Dos revisionistas da América do Sul, o alemão Sigfried Ellwanger, de 76 anos, proprietário no Brasil da Editora Revisão e da empresa Scotton Internacional, que produz e comercializa vídeos piratas, é o mais incansável. Edita, distribui livros e vídeos de "cultura histórica", propagando, amplamente, a "versão nazista" da 2a Guerra. Publica famosos trabalhos anti-semitas, entre os quais, os famigerados Os Protocolos dos Sábios do Sião; O judeu Internacional, de Henry Ford, bem como os do historiador brasileiro, Gustavo Barroso.
Ellwanger foi processado pela justiça brasileira, que proibiu a distribuição de seu livro Holocausto: Judeu ou Alemão - nos bastidores da Mentira do Século, em que nega a existência de campos de concentração e a morte de 6 milhões de judeus. Afirma que "as únicas vítimas da 2a Guerra Mundial foram os alemães". Ellwanger foi o primeiro racista a ser condenado na América Latina por anti-semitismo.
Além do editor do Rio Grande do Sul, a revista brasileira Humanus, editada, desde 2000, pela Sama Multimídia, demonstra admiração pelos ícones da cultura nazista. Seu proprietário, Joaquim José de Andrade Neto (mestre da "União do Vegetal") é um rico simpatizante da seita do Santo Daime e do chá de Oaska, oficialmente tolerado. A revista semestral, em edição luxuosa e ilustrada, apresenta artigos "demonstrando" que os judeus têm nas mãos o domínio mundial da economia e da mídia. No primeiro número, os articulistas usaram o termo judeu de forma pejorativa e abusaram de piadas e de cartuns anti-semitas clássicos. Nos artigos, ao expor personalidades do mundo judaico que contribuíram com seus estudos para a humanidade, como Einstein e Freud, informam que eles foram meras fraudes.
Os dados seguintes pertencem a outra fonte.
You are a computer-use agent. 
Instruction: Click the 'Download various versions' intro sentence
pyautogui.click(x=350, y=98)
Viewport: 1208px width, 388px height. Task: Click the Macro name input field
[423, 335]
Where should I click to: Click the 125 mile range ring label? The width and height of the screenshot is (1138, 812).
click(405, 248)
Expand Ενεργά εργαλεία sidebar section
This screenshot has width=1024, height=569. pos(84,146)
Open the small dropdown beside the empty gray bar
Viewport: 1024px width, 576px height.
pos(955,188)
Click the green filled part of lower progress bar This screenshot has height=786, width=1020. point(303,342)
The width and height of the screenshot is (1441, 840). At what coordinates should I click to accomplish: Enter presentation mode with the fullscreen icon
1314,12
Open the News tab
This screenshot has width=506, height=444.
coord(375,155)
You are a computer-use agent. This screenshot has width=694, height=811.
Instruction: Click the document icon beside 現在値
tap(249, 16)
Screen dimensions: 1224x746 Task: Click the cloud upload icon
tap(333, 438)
O Brasil recebeu mais de 1.700 refugiados judeus, sobreviventes dos Campos de Concentração. Embora a Comunidade Judaica esteja integrada na sociedade brasileira e sejam raras, até pouco tempo, as manifestações públicas do anti-semitismo, preocupamo-nos com essas publicações em livros, revistas, jornais e sites. A "Solução Final", decidida por alto escalões do partido nazista e do governo na Conferência de Wansee, ocorrida em Berlim em janeiro de 1942, era fazer desaparecer os 11.500.000 judeus existentes na Europa.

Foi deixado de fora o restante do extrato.